O.M.G.  I don't even know what to say. I am so so sorry that you had to loose both of your babies to this awful illness. I am glad they were able to spend the time they had with a family who loved them so much. For that they were very lucky babies who were very happy in the time you had them. I know it almost seems horrible to say but I believe everything happens for a reason. They were meant to be with you for this short time for a reason but I have no doubt they are still with you spiritually and their love for you is still there & vice versa. I'll be keeping you all in my thoughts. It will never be easy to deal with since it was so out of your control - but I hope the memories of their happy healthy selves soon replace the horrible conditions you last saw them in. After all, they are happy & free where they are now.


----------



## thisbella (Feb 7, 2010)

Gosh, i'm so sorry to hear this.


----------



## My Girl Pearl (Feb 25, 2005)

I am so sorry! You have my deepest sympathies, and healing prayers for your family.


----------



## foggy (Oct 12, 2009)

My heart broke reading this. I'm so sorry. I can't imagine what you and your partner are going through. I'm glad you have each other for comfort during this sad time. xx


----------



## sandymaynard (Mar 14, 2010)

I feel for you all! To lose one is bad enough but both that must be awful! My thought are with you and your partner and chldren, There are no amount of words that can make it feel better!
I hope that you will look at eventually having a new one in your life's! It took me 10 years to make that first step! My heart goes out to you all


----------



## tulula's mum (Jan 4, 2010)

we are so sorry for your loss, our thoughts will be with you over this difficult time.


----------



## FBRaRrN (May 1, 2006)

I am so very sorry.


----------



## Kioana (Mar 1, 2005)

Wow I know your pain ! I lost 4of mine in one day. It won't get any easier I still cry randomly for them. The littles things I see , thier fav treats , fav place to sleep, a fav pic ,just talking about them. Loseing a pet is the worst pain. Some people won't understand how deep the pain goes and will tell you "oh it's only a dog " but of they only knew how much love they give out . Just know we are here for you , when I lost my 4 everyone was here with support , hugs


----------



## Yoshismom (Jul 6, 2005)

I am so, so very sorry for you your losses! RIP you sweet, sweet souls :-(


----------



## Deme (Aug 18, 2009)

I was stunned into silence when I read about Toby and Roxy both going to Rainbow Bridge.. Life is so unfair and it seems like the best are taken from us.

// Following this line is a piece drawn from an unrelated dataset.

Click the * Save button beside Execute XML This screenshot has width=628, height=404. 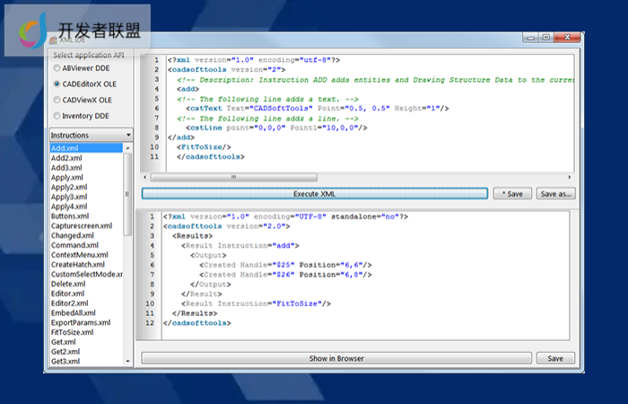pos(511,193)
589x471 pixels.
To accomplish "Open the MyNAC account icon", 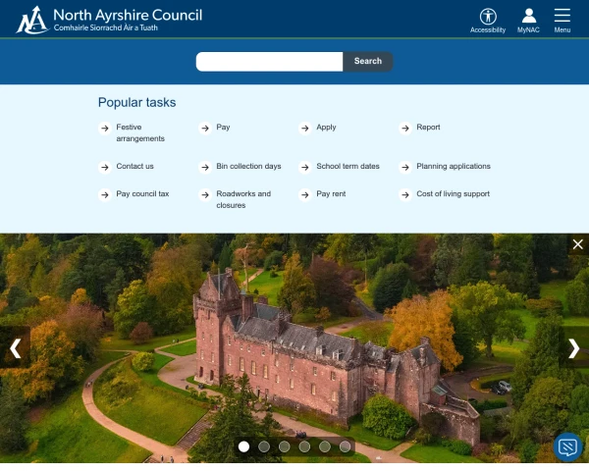I will [x=528, y=18].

Toby and Roxy will be together forever and their love will be with you for always.

My deepest thoughts go out to you both and I hope you both find strength in knowing the love you give to Toby and Roxy will be with them always.


----------



## unchienne (Mar 29, 2009)

I haven't visited in a while, but I wish I had. I wish I could have added my voice to the others that were giving you comfort as you waited for news of your babies. I can now only add my message of sympathy and regret for both their passing. 

A few tears as well. I know what it's like to lose a furred baby. And if you ever need someone to talk to or share memories with, we're all just a click away. 

Your family is in my thoughts and prayers.


----------



## Quinn (Dec 11, 2008)

I know I commented on your other threads with my condolences but I just wanted to say, even though I know it can't compare, I just lost a dog dear to my heart as well - and the pain is really almost unimaginable. I can't comprehend what you must be feeling loosing both of your "kids". Your family is in my thoughts *hugs*


----------



## Bellatrix (Apr 23, 2010)

I wish there was something i could say . I am so sorry. I know its not the same but i lost my little girl Ava last August suddenly and i still cry some days for her. People don't really understand they are like having children unless they consider their animals their family. I hope everyone here is a comfort as much as we can be.

I am so sorry  for your families loss.


----------



## ekeeney (Mar 17, 2010)

I am so very sorry for you and your family.


----------



## lynx8456 (Feb 26, 2009)

How truly devastating My husband and I are truly sorry for your loss.


----------



## Ivy's mom (Feb 15, 2008)

Oh....so sorry to hear this, I thought for sure everything would be fine. How devistating for the both of you. Big hugs!!!

Lori


----------



## YoQuiero (Apr 17, 2010)

I'm so freaking sorry, I don't have the words. I wish you any and all comfort and peace with this these horrible events :'( You will both pull through this one day at a time.


----------



## sookey (Feb 10, 2010)

We are slowly on the mend. It still hurts, but we can talk about them without losing it. Our 4 kids are still very sad.


----------



## TwilightGirlKay (Nov 23, 2009)

I'm so sorry that your all having to go through this. I'm still keeping you all in my prayers.


----------



## Joey's Dad (Jul 30, 2009)

So terribly sorry to hear this.... my deepest sympathy to you and your family.


----------